4/20/2007

Eastern Europe becomes a center for outsourcing

illip Pejfar works in a sparkling new office tower on the western edge of the Czech capital, Prague, using high-resolution scanners to enter accounting material into the computing systems of Accenture, the global business consulting group.

Pejfar's bookkeeping is not helping Czech clients. His expertise is meant for companies like the French chemical giant Rhodia and the big German software group SAP.

Prague is turning into a center for outsourcing white-collar jobs like bookkeeping, data crunching, and even research and development. The Czech Republic and other Central European countries, including Poland, Hungary and Slovakia, are clamoring to serve the needs of multinational corporations--and themselves.

The United States may turn to India to fill many of its call center jobs and the like. But Western Europe is turning more frequently these days to its own backyard, transforming a few urban centers of the former Communist bloc into the Bangalores of Europe.

American companies are cashing in as well. In recent years, IBM, Dell and Morgan Stanley, among others, have outsourced services to Eastern Europe or helped other American companies do so.

To be sure, Eastern Europe, with an outsourcing business estimated at about $2 billion this year, represents just a fraction of the global outsourcing market, estimated this year at nearly $386 billion. But Robert H. Brown, an outsourcing analyst at Gartner, expects growth in Eastern Europe to outstrip the rest of the market in the next four years, expanding close to 30 percent by 2010, compared with 25 percent for the global market.

What is unusual about Eastern and Central Europe is that their most advanced cities offer a potent mix of attributes that even Bangalore cannot rival: a highly educated, multilingual pool of talent in an increasingly affluent consumer market--all barely a stone's throw from its prime clients.

Outsourcing is booming as this region moves more quickly to integrate itself economically with its more affluent neighbors to the west, reflecting progress that is reducing the high unemployment that plagued these countries for years after the fall of the Berlin Wall and the collapse of the Soviet empire.
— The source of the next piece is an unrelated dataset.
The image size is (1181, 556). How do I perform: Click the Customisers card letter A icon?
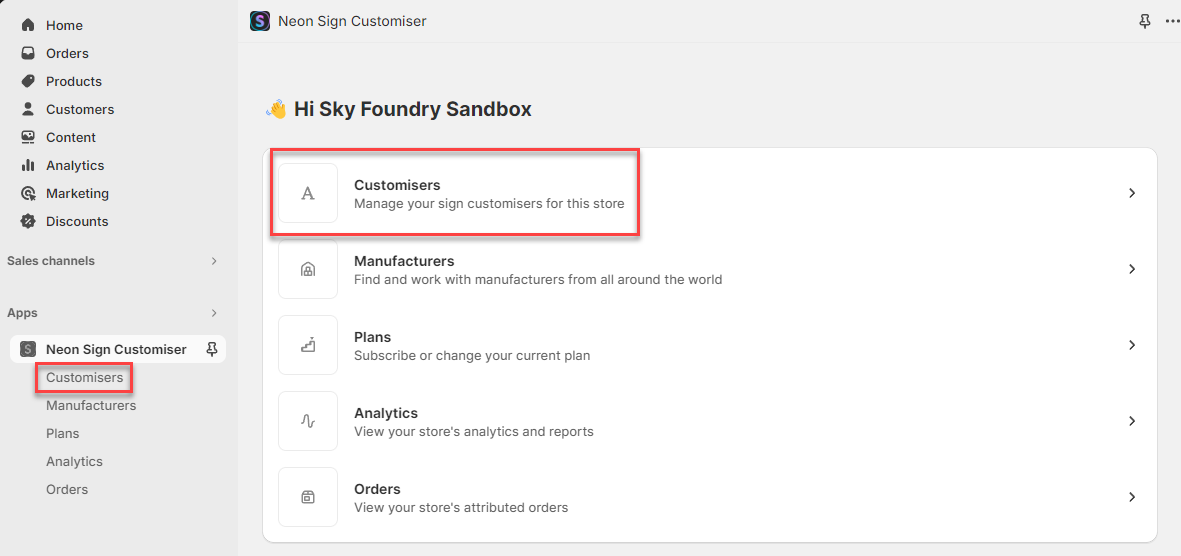click(308, 193)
It is also feeding a real-estate boom in high-rise office space. Despite high unemployment in much of Europe, Western European companies are pressed by labor shortages in several important occupations, encouraging them to turn to their eastern neighbors to ease the strain.

"Yes, there is a trend, and it started a few years ago," said Miroslaw Proppé, the director for the Warsaw office of KPMG, the accounting firm. He added that it was "not necessarily based on low labor costs but on the potential of young Polish graduates."
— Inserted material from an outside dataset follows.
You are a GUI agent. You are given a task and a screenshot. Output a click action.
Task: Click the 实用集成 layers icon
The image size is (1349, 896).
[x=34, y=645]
Commerzbank of Germany does its data processing in Prague, and Siemens, the electrical giant, does bookkeeping, as well as research and development, in the city. Royal Philips Electronics, the Dutch electrical conglomerate, operates a shared services center outside Warsaw.
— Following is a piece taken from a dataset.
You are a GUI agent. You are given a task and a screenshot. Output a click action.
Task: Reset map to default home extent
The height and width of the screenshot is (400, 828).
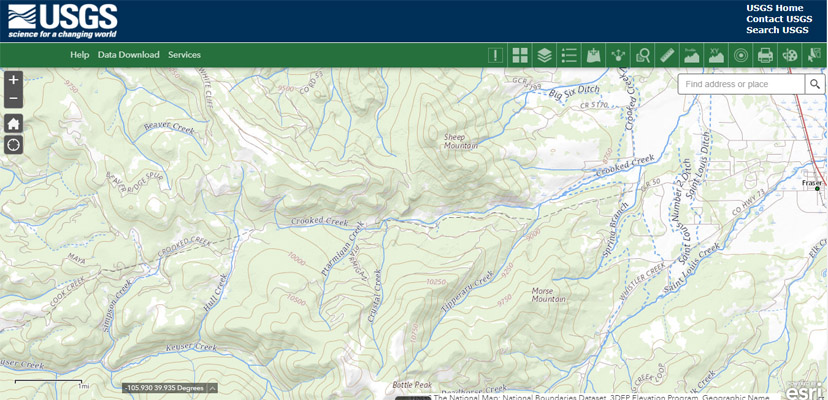point(13,123)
Last summer, Morgan Stanley announced that it was opening a business services and technology center in Budapest that would supplement a mathematical research center the company established there in 2005.

The company employs about 200 people there, said Hugh Fraser, a spokesman, and will employ about 450 when fully up and running. He said the choice of Budapest in both cases was made because of the "availability of high-quality talent."

The reasons for Central Europe's new attractiveness for outsourcing are not limited to promising talent at cheap prices. Central and Eastern European countries also remain some of the world's great untapped markets for services and consumer goods.

But there is no doubt that low wages in the region appeal to Western companies. Employees in Hungary and the Czech Republic earn a quarter of what employees in Western Europe make; Slovakia's pay runs only a fifth as much, the statistical agency Eurostat says.

If that does not make the region attractive enough, governments also offer incentives like simplified tax structures and subsidies for office construction.

Unlike other regions that compete for outsourcing work, like India or the Philippines, where English is the sole operating language, employees in Accenture's Central European business speak a variety of languages, giving clients access to people who speak English, French, German, Russian and local languages.

"The key thing is language," said Andrew Grech, an Australian native who directs Accenture's operations here. "The other factor is a stable political and economic environment. The Czechs are in the European Union and NATO."

The growth of these jobs is helping stanch a hemorrhaging of workers from Central and Eastern Europe to the West in search of jobs. And it is exerting some influence on decreasing the unemployment rate across Eastern Europe, Proppé said.

In the Czech Republic, unemployment fell by the start of this year to 7.1 percent from 7.8 percent in 2002; in Poland, joblessness dropped to 13.4 percent from 20.2 percent five years ago; and in Slovakia, to 11.6 percent from 19.7 percent, according to Eurostat.